Pixel coordinate grounding data:
%%
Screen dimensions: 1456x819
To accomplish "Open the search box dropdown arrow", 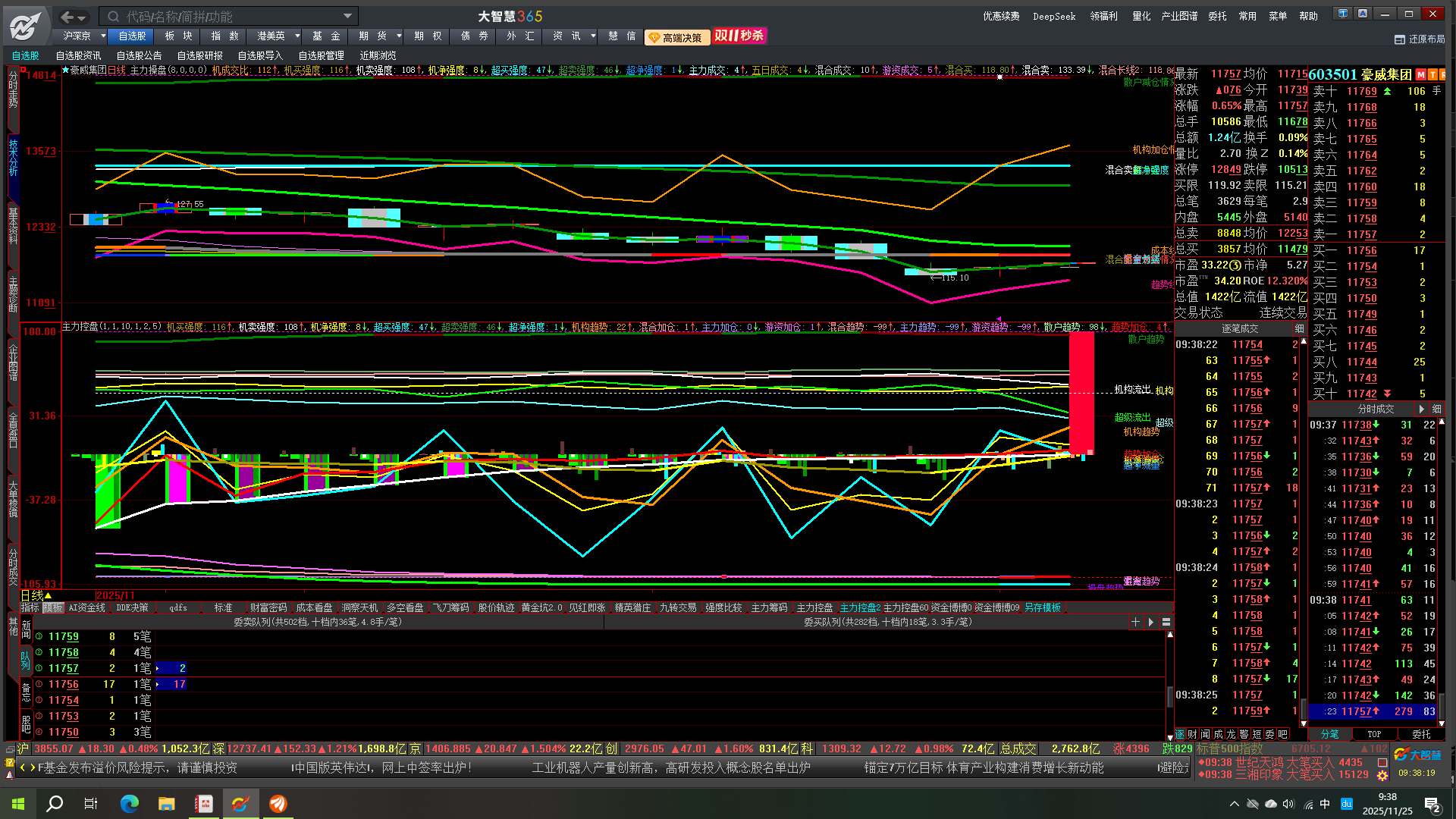I will tap(347, 16).
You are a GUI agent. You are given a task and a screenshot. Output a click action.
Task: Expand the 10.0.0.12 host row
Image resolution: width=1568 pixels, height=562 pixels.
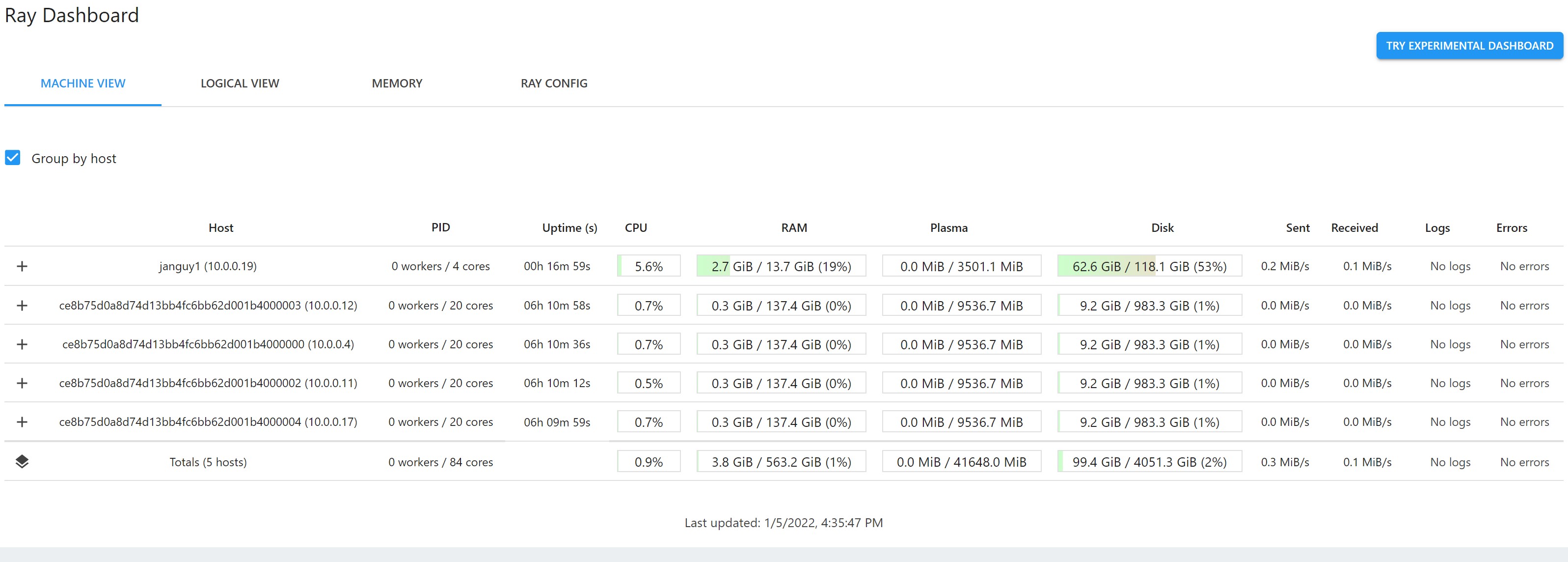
%%
About this task: Look above for the line containing "Task: Expand the 10.0.0.12 host row"; output that line and all lines after it through the last one exactly, without the pictures.

Solution:
Task: Expand the 10.0.0.12 host row
Image resolution: width=1568 pixels, height=562 pixels.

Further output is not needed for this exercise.